In re A.R.

Decision Date10 February 2023
Docket NumberOT-22-023,OT-22-024,OT-22-025
PartiesIn re: A.R., J.R., C.R.
CourtOhio Court of Appeals

Andrew R. Mayle, Benjamin G. Padanilam, and Ronald J. Mayle, for appellant.

Ann M Baronas, for appellee.

DECISION AND JUDGMENT

ZMUDA J.

{¶ 1} This consolidated matter is before the court on appeal of the judgment of the Ottawa County Court of Common Pleas, dismissing the complaint for grandparent visitation of appellant, B.H., for lack of standing under R.C. 3109.12(A). We affirm the dismissal for lack of standing but vacate the trial court's determination that the dismissal was on the merits and with prejudice.

I. Facts and Procedural History

{¶ 2} In 2020, appellant initiated proceedings in the juvenile court to obtain full legal custody of A.L.R. (d.o.b. 6/23/16), J.E.R. (d.o.b. 2/14/18), and C.L.R. (d.o.b. 3/16/19), alleging the parents could not provide proper care for the three children. All three children were born to appellee, J.R., who was not married at the time of giving birth to any of her children. The putative father (C.H.), who is appellant's son, opposed appellant's suit in the trial court but is not a party on appeal.

{¶ 3} In December 2020, the appellant and appellee reached a temporary agreement regarding visitation. Appellant agreed to hold her complaint for custody in abeyance for six months, with visitation, while appellee sought mental health treatment and participated in a voluntary parenting program through Ottawa County Job and Family Services. The record reflects that appellee's children have never been determined to be neglected or abused, requiring intervention and case plan services by children services.

{¶ 4} In March 2021, the court-appointed special advocate (CASA) reported to the trial court that appellee was doing well with her parenting plan and recommended custody remain with appellee, with continuing visitation for appellant. After appellant filed a motion to remove the CASA assigned to the case, alleging bias and deficient performance of the duties of a CASA, the trial court appointed an attorney as guardian ad litem for the children.

{¶ 5} In September 2021, the matter was called for trial on the complaint for custody. Appellant withdrew her complaint for custody and sought leave to file a complaint for visitation. Appellant subsequently filed an original complaint for grandparent visitation, pursuant to R.C. 3109.12, and on April 19, 2022, the matter proceeded to trial.

{¶ 6} At the trial, appellant proffered the testimony of Joann Hoffmann as evidence of paternity.
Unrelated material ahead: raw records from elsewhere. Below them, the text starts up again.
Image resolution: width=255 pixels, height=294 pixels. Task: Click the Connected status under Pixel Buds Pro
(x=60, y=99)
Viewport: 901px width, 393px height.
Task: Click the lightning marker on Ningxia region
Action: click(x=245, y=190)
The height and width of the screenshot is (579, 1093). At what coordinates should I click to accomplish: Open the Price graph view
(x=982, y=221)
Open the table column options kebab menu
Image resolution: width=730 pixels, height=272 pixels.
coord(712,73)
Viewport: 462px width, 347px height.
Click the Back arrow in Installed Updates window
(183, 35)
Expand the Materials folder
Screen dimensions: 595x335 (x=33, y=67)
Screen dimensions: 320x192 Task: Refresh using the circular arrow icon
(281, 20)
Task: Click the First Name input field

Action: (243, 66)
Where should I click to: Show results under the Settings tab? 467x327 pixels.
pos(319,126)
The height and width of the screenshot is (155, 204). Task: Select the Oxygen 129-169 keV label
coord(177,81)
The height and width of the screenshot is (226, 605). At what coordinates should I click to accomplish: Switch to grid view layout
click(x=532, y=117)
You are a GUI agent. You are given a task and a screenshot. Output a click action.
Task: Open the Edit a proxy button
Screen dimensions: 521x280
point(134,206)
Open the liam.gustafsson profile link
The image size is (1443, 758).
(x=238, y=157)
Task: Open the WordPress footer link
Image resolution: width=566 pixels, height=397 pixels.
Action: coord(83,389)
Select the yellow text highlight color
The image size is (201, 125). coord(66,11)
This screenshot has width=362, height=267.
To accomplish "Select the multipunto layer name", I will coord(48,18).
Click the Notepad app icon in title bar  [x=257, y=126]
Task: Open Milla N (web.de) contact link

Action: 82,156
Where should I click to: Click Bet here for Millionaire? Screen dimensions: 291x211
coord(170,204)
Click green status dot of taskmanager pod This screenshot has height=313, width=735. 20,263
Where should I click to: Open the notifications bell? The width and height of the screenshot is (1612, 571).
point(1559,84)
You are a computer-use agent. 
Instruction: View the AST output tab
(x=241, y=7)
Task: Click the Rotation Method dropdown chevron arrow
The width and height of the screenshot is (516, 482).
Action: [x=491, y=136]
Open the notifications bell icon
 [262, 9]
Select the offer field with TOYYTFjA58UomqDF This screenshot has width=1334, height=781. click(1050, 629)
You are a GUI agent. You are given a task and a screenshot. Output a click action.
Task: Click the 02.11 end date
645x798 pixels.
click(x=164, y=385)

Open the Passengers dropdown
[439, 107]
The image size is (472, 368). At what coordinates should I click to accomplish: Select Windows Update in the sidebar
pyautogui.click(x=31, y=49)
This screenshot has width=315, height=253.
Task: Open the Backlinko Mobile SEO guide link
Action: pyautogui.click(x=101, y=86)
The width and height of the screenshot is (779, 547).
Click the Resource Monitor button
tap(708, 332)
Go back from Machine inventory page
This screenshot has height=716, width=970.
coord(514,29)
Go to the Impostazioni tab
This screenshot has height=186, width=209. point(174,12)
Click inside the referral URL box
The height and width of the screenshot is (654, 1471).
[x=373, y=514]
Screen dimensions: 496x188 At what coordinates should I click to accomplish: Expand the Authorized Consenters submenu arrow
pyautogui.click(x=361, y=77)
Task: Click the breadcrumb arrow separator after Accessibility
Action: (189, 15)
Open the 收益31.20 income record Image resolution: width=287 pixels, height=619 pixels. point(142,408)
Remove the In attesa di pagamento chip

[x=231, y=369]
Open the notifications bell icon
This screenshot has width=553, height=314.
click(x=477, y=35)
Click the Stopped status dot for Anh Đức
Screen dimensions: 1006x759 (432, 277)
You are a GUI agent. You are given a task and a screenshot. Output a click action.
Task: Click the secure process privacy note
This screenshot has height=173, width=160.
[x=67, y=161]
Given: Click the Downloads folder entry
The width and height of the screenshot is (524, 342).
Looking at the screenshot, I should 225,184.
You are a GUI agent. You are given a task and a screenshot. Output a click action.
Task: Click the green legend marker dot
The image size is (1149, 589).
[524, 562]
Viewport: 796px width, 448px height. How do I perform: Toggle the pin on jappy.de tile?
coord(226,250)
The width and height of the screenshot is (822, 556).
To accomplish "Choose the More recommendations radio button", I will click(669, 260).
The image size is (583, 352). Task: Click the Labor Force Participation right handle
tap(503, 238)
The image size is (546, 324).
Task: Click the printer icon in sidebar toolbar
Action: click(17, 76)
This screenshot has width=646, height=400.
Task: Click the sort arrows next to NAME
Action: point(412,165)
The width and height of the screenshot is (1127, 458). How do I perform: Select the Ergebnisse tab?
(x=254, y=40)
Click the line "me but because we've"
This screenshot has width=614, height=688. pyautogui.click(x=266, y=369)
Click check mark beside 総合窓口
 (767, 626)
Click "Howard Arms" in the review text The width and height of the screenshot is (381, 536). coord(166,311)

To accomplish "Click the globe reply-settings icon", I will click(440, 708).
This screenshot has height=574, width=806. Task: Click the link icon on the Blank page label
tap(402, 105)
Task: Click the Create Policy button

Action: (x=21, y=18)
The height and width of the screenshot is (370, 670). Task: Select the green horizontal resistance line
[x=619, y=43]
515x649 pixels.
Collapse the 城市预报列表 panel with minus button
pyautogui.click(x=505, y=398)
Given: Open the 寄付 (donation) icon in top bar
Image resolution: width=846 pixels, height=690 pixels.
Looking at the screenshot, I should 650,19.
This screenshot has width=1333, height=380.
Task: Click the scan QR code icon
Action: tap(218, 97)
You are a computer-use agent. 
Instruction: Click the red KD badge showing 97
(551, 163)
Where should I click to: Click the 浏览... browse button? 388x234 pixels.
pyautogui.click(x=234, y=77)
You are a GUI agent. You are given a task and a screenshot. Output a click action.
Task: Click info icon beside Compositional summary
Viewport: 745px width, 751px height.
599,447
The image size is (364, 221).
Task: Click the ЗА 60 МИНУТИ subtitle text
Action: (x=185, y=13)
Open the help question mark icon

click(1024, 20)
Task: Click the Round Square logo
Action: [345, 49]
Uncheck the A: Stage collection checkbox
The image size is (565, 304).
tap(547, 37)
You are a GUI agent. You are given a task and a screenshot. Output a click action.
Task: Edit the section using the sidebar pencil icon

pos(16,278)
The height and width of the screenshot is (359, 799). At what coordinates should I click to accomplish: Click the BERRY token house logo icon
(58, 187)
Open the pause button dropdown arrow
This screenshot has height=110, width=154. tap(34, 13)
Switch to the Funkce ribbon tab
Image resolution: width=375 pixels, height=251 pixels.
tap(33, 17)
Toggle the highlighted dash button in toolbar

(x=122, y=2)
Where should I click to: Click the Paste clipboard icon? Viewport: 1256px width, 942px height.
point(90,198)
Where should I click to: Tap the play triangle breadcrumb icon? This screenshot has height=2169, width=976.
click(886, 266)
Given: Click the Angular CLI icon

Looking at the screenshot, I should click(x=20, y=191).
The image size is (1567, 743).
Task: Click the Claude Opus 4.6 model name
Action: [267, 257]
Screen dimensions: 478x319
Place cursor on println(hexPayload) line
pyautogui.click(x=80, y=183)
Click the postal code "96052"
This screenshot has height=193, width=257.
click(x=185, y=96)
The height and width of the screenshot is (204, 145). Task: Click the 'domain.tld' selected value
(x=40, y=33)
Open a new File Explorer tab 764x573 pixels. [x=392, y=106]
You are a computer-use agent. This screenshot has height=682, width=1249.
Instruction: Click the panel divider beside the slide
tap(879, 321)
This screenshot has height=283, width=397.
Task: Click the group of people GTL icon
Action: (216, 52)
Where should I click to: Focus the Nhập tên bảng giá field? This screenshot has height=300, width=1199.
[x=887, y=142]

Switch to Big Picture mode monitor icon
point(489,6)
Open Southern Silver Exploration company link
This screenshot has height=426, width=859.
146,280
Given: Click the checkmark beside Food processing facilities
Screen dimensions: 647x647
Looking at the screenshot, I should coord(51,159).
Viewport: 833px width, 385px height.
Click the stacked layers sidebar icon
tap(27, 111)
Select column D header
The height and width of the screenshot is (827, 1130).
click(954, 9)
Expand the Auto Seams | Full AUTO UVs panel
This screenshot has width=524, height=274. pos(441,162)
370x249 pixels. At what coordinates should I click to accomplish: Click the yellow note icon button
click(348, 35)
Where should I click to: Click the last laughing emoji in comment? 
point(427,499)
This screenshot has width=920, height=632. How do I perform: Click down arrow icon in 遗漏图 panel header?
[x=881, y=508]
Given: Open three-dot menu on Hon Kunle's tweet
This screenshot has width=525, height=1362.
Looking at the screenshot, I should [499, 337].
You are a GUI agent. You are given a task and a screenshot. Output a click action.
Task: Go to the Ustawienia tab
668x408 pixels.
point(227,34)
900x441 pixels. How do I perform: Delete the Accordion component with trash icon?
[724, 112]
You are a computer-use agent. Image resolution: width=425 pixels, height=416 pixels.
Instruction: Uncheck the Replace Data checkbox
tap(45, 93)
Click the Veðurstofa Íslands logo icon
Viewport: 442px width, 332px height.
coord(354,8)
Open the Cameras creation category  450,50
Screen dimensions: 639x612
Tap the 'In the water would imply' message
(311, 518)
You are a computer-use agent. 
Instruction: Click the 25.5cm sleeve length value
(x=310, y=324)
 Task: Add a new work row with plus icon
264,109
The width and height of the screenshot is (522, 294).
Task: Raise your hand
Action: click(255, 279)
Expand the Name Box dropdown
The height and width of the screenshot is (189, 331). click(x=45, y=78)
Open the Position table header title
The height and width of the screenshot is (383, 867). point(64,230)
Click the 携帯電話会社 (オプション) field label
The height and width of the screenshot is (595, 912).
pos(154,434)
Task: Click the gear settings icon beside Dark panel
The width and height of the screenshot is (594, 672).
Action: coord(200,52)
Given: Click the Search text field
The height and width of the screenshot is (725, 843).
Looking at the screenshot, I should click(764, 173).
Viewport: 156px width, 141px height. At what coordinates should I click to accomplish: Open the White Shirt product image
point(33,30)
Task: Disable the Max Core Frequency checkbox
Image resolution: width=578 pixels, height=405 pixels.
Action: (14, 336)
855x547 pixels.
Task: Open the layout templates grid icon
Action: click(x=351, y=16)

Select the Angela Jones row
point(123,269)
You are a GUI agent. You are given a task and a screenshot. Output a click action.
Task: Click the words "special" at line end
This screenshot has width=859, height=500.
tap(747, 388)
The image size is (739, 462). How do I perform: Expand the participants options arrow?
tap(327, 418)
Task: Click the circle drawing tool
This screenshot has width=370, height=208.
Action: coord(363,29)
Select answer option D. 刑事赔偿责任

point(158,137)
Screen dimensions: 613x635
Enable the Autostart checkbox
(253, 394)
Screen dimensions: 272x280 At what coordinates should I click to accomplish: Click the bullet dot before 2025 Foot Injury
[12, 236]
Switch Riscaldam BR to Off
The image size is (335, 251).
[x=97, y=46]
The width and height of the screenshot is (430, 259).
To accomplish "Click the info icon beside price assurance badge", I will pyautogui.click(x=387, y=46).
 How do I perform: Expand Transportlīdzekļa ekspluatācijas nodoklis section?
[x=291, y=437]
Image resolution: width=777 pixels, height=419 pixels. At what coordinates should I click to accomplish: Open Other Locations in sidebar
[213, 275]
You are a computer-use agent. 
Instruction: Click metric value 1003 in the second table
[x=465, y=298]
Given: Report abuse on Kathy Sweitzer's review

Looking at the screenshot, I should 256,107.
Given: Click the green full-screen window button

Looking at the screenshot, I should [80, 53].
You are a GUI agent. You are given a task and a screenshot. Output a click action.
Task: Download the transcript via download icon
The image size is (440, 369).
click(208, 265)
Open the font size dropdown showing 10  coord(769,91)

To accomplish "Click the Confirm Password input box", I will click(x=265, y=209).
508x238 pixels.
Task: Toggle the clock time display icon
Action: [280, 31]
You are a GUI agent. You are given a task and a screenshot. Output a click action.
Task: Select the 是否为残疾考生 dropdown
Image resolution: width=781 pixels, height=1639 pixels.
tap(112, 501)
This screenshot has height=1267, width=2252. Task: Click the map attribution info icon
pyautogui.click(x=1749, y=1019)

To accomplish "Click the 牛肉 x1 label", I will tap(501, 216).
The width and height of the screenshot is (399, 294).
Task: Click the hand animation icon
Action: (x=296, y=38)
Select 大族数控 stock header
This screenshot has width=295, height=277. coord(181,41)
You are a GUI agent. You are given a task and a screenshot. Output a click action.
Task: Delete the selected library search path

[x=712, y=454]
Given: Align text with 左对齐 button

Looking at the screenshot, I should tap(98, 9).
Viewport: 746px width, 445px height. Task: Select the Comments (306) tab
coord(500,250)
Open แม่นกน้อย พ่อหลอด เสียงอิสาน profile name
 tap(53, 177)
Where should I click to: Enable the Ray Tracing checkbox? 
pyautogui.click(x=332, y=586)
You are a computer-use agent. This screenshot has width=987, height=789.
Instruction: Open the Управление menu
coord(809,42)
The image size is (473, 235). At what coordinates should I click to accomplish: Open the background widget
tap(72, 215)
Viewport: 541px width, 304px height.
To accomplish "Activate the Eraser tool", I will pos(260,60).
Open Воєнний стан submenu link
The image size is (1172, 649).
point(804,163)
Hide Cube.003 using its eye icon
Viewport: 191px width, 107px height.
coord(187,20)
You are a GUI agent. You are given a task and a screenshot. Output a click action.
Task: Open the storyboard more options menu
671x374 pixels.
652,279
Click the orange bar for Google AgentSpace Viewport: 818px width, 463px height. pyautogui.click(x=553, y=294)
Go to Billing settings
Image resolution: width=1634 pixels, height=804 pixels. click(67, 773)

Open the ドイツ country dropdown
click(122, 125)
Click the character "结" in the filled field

Hoffman appeared as custodian of records for the Ottawa County Child Support Enforcement Agency (CSEA) and testified regarding the history of child support payments made for the two oldest children, with direct testimony regarding parentage as follows:

Q: When a Child Support Order is issued through your agency, is a legal determination of fatherhood or paternity normally made?
A: It's required.
Q: Okay. So, if there is a Child Support Order in effect, it is determined, required that the father be identified and that the person who is the obligor or obligee, depending on the situation, is found to be the actual parent of the children?
A: Correct.
Q: Thank you. Thank you.

{¶ 7} Counsel then reviewed documents with Hoffmann, supplied by her for the hearing, which detailed child support payments made by C.H. Counsel also proffered a copy of a court order for two of the children, ordering child support, and a Verification of Facts on Birth Record printout for each child, identifying C.H. as father. The trial court admitted the composite exhibit over the objection of appellee, who argued the documents were not disclosed prior to trial and the documents did not include paternity affidavits, or legal acknowledgments of paternity.

{¶ 8} Following the trial, the trial court denied and dismissed appellant's complaint, finding appellant failed to demonstrate the statutory prerequisites to seek visitation, as provided by R.C. 3109.12(A). As to Hoffmann's testimony and the requirement of a paternity determination, the trial court found the following:

I discounted Ms. Hoffmann's testimony on the issue of [C.H.] being 'the legal and lawful parent to all three of the minor children.' Ms. Hoffmann was only qualified to speak to the existence of the records and the process that led to their creation and maintenance - not their legal significance. She was never asked if her file contained acknowledgments of paternity or administrative or judicial determinations of paternity.
Testimony elicited at the hearing does not obviate the need for proof of the predicate conditions listed in R.C. 3109.12(A). Grandmother was required to submit either finalized acknowledgments of paternity for the children under R.C. 3111.21 or determinations of paternity under R.C. 3111 et seq., as required by the plain and unambiguous language of the statute. At a minimum, she was required to submit copies of the children's birth certificates so the court could infer the existence of paternity acknowledgments or paternity determinations, see R.C. 3705.09(G). She did not do that.
The legislative intent seems clear to me. Before a paternal grandmother may seek court-ordered visitation with her grandchildren, she must first show paternity is an established, unimpeachable fact by way of recorded acknowledgments of paternity or determinations of paternity under Chapter 3111.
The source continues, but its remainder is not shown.